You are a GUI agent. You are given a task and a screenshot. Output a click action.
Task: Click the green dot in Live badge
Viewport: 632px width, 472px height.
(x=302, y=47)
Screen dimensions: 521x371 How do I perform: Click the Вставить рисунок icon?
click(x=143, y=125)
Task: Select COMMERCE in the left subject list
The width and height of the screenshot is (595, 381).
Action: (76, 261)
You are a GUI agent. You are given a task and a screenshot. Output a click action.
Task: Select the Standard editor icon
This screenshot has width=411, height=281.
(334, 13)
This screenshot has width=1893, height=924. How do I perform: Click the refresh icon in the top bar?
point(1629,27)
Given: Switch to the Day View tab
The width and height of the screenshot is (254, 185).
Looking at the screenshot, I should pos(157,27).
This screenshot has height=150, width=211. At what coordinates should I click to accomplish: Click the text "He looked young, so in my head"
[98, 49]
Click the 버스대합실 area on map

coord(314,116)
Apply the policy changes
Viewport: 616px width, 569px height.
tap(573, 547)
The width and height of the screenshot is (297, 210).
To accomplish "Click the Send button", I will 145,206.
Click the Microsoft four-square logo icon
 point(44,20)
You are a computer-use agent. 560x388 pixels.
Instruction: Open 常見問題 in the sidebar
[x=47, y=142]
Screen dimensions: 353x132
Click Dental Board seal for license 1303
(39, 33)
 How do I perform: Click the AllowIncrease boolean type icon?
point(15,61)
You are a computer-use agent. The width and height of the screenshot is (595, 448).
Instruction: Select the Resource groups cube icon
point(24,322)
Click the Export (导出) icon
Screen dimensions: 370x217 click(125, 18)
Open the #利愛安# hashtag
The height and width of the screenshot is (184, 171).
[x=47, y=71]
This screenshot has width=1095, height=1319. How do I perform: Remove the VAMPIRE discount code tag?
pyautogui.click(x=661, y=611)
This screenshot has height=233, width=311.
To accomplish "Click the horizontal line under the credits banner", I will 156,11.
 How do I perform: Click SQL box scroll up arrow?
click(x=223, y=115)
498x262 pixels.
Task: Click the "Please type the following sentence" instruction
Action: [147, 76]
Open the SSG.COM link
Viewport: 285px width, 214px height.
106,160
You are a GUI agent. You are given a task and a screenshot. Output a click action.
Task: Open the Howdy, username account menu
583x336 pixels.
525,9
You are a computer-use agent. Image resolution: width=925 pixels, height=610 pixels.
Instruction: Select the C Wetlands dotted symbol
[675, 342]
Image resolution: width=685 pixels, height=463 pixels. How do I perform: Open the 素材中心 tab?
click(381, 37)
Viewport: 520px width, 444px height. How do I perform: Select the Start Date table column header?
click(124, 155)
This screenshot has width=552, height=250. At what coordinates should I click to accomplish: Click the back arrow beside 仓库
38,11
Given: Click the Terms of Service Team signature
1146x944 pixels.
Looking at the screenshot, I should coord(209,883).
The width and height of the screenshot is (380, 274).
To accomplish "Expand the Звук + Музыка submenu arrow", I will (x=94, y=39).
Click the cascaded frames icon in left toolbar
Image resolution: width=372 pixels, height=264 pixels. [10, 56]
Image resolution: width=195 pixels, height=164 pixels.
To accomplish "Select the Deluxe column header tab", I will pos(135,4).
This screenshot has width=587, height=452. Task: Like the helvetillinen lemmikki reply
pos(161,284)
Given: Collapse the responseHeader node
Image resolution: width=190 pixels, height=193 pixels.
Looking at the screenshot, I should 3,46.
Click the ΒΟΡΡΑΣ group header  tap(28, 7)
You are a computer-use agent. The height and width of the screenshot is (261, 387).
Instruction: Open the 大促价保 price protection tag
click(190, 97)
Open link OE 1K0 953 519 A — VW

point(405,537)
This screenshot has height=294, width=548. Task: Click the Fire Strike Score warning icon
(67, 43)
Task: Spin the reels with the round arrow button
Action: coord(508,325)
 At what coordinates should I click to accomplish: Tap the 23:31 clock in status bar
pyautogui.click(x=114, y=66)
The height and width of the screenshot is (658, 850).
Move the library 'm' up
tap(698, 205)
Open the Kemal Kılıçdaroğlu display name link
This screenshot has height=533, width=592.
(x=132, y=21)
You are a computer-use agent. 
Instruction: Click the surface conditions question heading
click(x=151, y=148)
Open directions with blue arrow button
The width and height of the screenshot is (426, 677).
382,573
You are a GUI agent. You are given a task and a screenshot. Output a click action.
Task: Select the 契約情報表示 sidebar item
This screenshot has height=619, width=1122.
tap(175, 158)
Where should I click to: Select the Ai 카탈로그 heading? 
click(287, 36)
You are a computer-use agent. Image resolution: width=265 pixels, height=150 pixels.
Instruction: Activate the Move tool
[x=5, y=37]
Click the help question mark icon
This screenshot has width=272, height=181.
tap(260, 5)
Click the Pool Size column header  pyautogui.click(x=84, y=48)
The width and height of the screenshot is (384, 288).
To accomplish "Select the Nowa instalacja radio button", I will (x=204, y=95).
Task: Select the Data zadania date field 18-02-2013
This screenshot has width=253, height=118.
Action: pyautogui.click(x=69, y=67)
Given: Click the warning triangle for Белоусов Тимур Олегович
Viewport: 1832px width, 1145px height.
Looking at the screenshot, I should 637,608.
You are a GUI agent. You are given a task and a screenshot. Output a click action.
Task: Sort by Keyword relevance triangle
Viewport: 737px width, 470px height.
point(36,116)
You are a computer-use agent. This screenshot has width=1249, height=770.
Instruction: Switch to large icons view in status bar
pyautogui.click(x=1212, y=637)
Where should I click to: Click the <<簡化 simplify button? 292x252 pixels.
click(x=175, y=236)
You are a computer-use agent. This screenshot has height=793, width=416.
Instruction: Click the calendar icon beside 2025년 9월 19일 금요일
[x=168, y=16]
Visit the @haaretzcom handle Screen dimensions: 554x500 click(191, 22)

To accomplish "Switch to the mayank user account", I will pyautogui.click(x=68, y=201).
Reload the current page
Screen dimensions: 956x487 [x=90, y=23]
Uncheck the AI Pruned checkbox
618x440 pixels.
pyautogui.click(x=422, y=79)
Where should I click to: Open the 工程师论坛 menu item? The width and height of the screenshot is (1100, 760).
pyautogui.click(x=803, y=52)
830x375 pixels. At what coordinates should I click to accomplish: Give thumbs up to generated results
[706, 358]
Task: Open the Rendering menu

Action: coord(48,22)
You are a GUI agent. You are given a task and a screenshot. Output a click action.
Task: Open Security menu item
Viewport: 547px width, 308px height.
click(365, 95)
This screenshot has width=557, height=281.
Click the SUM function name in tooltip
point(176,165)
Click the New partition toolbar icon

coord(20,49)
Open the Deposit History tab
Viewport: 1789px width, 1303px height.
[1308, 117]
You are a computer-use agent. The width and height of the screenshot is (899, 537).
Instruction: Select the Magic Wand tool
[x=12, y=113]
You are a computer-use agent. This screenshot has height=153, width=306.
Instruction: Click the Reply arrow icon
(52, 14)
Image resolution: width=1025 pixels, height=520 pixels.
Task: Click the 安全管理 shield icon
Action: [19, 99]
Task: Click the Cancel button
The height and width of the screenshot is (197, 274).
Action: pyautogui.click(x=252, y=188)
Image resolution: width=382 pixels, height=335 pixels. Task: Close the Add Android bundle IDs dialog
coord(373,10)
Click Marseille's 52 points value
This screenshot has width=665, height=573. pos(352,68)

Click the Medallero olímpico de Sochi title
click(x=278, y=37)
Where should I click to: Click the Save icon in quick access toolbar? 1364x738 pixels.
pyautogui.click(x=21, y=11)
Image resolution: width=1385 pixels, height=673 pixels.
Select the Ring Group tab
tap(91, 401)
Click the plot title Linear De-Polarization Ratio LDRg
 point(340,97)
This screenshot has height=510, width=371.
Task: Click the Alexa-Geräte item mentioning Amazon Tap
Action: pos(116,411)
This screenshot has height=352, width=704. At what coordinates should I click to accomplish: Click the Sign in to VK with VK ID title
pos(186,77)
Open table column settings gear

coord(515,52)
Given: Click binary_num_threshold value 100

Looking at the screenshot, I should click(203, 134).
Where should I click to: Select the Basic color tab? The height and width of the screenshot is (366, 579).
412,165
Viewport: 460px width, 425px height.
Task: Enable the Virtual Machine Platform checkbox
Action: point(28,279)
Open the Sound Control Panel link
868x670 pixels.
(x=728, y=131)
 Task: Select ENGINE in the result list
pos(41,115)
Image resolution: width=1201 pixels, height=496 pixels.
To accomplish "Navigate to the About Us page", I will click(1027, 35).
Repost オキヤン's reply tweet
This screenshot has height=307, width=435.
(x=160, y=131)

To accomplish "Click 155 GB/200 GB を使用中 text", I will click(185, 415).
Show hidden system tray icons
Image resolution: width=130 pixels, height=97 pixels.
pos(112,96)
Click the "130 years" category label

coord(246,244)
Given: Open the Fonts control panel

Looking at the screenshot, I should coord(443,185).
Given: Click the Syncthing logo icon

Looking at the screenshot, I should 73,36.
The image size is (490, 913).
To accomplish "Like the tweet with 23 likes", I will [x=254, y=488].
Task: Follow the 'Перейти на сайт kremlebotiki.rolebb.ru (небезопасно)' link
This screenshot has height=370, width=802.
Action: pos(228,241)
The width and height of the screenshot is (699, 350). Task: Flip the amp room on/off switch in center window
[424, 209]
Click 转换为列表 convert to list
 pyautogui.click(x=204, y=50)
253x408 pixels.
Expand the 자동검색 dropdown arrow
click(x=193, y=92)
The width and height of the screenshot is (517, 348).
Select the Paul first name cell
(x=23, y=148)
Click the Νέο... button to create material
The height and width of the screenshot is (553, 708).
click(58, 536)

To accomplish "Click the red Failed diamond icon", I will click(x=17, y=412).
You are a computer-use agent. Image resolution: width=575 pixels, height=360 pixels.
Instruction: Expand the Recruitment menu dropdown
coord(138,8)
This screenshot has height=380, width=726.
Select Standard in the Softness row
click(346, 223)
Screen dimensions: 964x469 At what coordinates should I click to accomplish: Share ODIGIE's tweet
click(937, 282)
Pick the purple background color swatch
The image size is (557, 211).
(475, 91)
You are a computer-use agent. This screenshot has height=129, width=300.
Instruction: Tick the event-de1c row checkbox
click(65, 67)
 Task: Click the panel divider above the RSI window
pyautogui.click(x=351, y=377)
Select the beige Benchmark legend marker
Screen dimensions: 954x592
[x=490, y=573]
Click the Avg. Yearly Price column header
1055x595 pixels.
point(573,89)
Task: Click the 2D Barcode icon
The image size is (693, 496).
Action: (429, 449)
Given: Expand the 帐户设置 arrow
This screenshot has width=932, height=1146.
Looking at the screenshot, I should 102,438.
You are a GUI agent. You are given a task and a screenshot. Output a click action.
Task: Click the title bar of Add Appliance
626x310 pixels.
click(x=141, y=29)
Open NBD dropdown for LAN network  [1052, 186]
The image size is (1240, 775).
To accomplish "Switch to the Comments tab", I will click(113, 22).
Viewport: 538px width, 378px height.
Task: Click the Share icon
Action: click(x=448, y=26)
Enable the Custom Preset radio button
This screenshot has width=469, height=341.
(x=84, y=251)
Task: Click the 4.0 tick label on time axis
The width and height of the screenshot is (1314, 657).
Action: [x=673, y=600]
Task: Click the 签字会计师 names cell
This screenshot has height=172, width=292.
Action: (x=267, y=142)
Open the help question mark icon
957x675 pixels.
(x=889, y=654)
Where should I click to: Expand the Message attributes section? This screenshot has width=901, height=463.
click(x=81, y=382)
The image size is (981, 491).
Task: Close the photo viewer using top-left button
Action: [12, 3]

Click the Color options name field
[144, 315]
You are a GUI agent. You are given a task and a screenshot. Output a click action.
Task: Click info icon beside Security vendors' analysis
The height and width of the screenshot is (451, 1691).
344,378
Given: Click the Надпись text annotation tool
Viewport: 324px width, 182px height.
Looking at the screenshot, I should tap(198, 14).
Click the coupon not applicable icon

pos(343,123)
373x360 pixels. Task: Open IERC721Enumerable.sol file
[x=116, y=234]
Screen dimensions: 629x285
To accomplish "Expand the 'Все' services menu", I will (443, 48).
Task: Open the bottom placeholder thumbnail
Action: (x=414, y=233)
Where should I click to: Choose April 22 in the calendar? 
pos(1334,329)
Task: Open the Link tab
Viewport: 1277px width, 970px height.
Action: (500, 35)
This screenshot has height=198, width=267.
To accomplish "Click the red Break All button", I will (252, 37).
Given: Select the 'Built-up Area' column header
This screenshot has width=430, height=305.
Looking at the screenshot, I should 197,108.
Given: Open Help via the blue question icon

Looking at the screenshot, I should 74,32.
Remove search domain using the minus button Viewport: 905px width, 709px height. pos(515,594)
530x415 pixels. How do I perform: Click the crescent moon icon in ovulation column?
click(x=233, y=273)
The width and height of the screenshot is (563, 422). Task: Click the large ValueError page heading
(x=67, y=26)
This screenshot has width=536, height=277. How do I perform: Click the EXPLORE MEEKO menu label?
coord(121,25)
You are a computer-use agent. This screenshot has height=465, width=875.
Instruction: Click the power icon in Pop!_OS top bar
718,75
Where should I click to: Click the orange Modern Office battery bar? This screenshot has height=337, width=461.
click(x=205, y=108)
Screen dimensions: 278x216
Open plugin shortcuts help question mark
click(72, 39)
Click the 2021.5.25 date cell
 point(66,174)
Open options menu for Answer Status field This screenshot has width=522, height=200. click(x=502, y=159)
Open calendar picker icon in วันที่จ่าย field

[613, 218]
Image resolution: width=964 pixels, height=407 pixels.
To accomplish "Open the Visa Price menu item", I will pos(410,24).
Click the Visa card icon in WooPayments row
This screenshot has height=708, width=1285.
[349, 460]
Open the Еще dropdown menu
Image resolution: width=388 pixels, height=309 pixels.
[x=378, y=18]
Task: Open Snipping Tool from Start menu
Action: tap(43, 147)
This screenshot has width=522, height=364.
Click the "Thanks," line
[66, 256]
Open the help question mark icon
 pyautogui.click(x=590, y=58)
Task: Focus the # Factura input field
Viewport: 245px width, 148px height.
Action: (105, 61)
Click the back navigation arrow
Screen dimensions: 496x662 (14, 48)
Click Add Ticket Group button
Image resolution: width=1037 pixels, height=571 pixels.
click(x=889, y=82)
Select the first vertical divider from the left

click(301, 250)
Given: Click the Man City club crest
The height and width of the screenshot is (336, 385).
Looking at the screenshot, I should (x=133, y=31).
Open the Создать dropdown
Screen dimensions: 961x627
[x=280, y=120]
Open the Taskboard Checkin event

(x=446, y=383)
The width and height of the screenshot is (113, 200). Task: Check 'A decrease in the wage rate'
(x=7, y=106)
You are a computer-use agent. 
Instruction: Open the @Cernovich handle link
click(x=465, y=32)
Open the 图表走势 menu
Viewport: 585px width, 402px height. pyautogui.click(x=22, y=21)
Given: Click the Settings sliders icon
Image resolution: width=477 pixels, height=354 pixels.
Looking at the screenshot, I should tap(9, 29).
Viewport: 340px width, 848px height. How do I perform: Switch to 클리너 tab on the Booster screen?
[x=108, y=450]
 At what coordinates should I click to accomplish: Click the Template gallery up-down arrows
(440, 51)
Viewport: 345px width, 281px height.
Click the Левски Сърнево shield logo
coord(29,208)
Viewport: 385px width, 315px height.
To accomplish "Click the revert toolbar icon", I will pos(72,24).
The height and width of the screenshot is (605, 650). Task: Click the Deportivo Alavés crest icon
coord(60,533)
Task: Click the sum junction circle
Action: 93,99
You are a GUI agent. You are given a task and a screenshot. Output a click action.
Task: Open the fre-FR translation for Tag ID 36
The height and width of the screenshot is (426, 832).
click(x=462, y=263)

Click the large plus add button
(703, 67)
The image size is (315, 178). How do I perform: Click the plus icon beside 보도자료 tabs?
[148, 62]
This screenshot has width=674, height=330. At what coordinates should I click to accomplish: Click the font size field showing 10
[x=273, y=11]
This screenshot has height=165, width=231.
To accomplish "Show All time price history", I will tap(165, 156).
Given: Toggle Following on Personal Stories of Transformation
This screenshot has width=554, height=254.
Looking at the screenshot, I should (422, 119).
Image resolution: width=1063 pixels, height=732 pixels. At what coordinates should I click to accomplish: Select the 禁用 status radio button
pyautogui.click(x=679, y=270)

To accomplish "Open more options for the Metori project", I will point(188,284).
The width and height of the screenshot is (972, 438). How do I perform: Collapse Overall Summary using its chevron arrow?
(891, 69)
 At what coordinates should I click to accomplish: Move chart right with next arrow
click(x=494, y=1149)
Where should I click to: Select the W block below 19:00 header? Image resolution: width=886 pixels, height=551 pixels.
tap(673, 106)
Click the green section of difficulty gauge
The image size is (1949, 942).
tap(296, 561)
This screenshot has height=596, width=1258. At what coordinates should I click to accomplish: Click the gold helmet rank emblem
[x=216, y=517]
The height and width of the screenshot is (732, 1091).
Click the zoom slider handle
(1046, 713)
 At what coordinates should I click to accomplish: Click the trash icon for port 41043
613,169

REQUIREMENT: Count all lines of the data that include "Security". The answer is the number alone.

OUTPUT FOR THIS TASK: 2